Re: Flink Elasticsearch Sink Issue

By default, flushOnCheckpoint is set to True.
So ideally, based on env.enableCheckpointing(300000); ---- the flush to ES
must be triggered every 30seconds, though our ES Flush timeout is 60
seconds.
If the above assumption is correct, then still we do not see packets
getting flushed till the next packet/batch arrives.

Thanks.

On Fri, Jun 21, 2019 at 6:07 PM Ramya Ramamurthy <[hidden email]> wrote:

> Yes, we do maintain checkpoints
> env.enableCheckpointing(300000);
>
> But we assumed it is for Kafka consumer offsets. Not sure how this is
> useful in this case?
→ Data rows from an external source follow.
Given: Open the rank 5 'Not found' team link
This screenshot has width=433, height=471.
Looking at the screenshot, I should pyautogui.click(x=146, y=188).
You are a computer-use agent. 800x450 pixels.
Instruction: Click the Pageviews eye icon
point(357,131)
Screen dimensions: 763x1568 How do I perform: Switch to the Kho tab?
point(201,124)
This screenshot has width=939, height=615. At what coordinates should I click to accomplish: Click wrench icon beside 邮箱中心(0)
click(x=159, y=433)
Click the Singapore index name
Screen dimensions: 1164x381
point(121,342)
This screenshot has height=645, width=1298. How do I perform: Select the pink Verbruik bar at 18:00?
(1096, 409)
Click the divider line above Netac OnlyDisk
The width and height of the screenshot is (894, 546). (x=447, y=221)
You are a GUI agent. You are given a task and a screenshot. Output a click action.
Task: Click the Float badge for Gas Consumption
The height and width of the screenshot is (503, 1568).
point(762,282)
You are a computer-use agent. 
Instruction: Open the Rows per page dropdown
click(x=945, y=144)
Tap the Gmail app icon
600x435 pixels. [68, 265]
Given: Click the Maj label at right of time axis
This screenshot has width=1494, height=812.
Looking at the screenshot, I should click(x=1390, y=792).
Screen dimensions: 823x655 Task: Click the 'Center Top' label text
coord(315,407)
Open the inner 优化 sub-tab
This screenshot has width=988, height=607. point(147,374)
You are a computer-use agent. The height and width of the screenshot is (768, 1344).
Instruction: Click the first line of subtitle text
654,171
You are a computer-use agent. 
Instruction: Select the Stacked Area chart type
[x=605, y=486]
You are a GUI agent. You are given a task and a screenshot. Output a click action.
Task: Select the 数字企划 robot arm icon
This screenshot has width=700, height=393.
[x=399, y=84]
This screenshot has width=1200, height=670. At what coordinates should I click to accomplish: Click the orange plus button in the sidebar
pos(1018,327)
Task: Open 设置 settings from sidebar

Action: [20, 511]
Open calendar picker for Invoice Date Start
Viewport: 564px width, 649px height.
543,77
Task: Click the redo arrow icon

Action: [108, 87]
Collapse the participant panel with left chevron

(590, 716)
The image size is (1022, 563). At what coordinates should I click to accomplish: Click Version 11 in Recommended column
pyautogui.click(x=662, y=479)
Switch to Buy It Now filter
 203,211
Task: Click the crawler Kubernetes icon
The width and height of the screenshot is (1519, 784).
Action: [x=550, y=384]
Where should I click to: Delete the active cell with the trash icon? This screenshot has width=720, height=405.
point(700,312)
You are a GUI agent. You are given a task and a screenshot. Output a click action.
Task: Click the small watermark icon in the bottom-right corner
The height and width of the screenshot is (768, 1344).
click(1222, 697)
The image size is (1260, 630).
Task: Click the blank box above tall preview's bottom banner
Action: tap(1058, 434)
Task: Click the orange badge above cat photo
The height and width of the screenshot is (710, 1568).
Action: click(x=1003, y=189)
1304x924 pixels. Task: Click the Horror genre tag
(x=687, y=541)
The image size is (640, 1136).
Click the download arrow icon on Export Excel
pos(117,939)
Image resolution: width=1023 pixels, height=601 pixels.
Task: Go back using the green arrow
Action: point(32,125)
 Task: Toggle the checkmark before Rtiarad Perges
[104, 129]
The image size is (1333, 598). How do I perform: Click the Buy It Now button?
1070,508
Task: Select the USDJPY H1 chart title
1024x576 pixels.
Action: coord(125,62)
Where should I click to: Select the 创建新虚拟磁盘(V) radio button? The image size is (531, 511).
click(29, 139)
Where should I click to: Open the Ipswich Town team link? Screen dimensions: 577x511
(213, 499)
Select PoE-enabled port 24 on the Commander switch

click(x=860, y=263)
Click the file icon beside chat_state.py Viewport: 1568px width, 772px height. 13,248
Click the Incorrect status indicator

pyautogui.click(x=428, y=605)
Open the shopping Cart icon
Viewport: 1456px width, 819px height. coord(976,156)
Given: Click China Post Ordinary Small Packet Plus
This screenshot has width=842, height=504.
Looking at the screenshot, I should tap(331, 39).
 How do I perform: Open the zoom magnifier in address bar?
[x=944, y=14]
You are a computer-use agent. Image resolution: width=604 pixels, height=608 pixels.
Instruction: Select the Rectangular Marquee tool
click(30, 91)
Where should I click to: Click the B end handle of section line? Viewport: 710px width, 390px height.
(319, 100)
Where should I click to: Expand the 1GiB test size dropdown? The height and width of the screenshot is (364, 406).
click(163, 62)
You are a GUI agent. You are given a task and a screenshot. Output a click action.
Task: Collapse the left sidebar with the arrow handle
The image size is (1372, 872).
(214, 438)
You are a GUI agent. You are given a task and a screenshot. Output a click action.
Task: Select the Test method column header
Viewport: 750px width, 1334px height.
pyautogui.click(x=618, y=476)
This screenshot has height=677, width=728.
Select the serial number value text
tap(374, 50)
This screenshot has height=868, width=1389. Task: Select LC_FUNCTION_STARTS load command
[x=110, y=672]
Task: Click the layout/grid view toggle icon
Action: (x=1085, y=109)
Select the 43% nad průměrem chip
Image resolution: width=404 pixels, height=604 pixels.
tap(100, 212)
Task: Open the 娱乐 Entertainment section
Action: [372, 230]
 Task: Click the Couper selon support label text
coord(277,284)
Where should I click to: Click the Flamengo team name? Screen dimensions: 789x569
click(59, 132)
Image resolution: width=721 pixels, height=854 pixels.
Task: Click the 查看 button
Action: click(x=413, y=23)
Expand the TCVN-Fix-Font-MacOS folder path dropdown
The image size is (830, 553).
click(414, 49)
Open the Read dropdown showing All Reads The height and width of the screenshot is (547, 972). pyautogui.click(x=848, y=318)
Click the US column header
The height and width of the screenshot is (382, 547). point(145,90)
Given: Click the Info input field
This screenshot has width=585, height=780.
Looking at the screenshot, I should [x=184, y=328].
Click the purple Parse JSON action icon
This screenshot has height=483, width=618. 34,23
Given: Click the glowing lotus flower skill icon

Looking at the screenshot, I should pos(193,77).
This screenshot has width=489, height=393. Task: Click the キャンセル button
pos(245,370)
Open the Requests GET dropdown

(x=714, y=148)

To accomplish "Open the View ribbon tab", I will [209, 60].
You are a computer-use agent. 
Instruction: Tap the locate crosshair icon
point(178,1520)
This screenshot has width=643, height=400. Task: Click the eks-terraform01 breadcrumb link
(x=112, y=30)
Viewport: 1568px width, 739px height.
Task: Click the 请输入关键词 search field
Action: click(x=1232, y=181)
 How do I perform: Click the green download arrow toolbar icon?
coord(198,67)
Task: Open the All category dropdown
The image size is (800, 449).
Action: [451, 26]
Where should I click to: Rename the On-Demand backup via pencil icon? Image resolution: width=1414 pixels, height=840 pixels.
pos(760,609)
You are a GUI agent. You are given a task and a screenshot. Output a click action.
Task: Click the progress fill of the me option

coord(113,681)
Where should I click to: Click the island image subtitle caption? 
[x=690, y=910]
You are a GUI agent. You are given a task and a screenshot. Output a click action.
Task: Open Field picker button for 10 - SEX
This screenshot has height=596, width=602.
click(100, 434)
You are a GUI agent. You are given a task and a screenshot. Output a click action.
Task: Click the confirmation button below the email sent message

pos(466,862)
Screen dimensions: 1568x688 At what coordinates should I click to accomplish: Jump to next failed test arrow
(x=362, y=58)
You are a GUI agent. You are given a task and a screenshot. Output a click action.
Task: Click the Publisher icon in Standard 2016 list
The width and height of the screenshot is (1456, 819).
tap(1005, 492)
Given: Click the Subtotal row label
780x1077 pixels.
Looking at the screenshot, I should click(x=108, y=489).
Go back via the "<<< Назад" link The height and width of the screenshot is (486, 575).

Can you pls. elaborate on this.
>
> ~Ramya.
>
>
>
> On Fri, Jun 21, 2019 at 4:33 PM miki haiat <[hidden email]> wrote:
>
>> Did you set some checkpoints configuration?
>>
>> On Fri, Jun 21, 2019, 13:17 Ramya Ramamurthy <[hidden email]> wrote:
>>
>> > Hi,
>> >
>> > We use Kafka->Flink->Elasticsearch in our project.
>> > The data to the elasticsearch is not getting flushed, till the next
>> batch
>> > arrives.
>> > E.g.: If the first batch contains 1000 packets, this gets pushed to the
>> > Elastic, only after the next batch arrives [irrespective of reaching the
>> > batch time limit].
>> > Below are the sink configurations we use currently.
>> >
>> > esSinkBuilder.setBulkFlushMaxActions(2000); // 2K records
>> > esSinkBuilder.setBulkFlushMaxSizeMb(5); // 5 Mb once
>> > esSinkBuilder.setBulkFlushInterval(60000); // 1 minute once
>> > esSinkBuilder.setBulkFlushBackoffRetries(3); // Retry three times if
>> bulk
>> > fails
>> > esSinkBuilder.setBulkFlushBackoffDelay(5000); // Retry after 5 seconds
>> > esSinkBuilder.setBulkFlushBackoff(true);
>> >
>> > Sink code :
>> > List<HttpHost> httpHosts = new ArrayList<>();
>> > //httpHosts.add(new HttpHost("10.128.0.34", 9200, "http"));
>> > httpHosts.add(new HttpHost("192.168.80.171", 9200, "http"));
>> >
>> > ElasticsearchSink.Builder<Row> esSinkBuilder = new
>> > ElasticsearchSink.Builder<>(
>> > httpHosts,
>> > new ElasticsearchSinkFunction<Row>() {
>> >
>> > private IndexRequest createIndexRequest(byte[] document, String
>> indexDate)
>> > {
>> >
>> > return new IndexRequest(esIndex + indexDate, esType)
>> > .source(document, XContentType.JSON);
>> >
>> > }
>> >
>> > @Override
>> > public void process(Row r, RuntimeContext runtimeContext, RequestIndexer
>> > requestIndexer) {
>> > byte[] byteArray = serializationSchema.serialize(r);
>> >
>> > ObjectMapper mapper = new ObjectMapper();
>> > ObjectWriter writer = mapper.writer();
>> >
>> > try {
>> > JsonNode jsonNode = mapper.readTree(byteArray);
>> >
>> > long tumbleStart = jsonNode.get("fseen").asLong();
>> >
>> > ZonedDateTime utc =
>> > Instant.ofEpochMilli(tumbleStart).atZone(ZoneOffset.UTC);
>> > String indexDate =
>> DateTimeFormatter.ofPattern("yyyy.MM.dd").format(utc);
>> >
>> > byte[] document = writer.writeValueAsBytes(jsonNode);
>> >
>> > requestIndexer.add(createIndexRequest(document, indexDate));
>> > } catch (Exception e) {
>> > System.out.println("In the error block");
>> > }
>> >
>> > }
>> > }
>> > );
>> >
>> > Has anyone faced this issue? Any help would be appreciated !!
>> >
>> > Thanks,
>> >
>>
>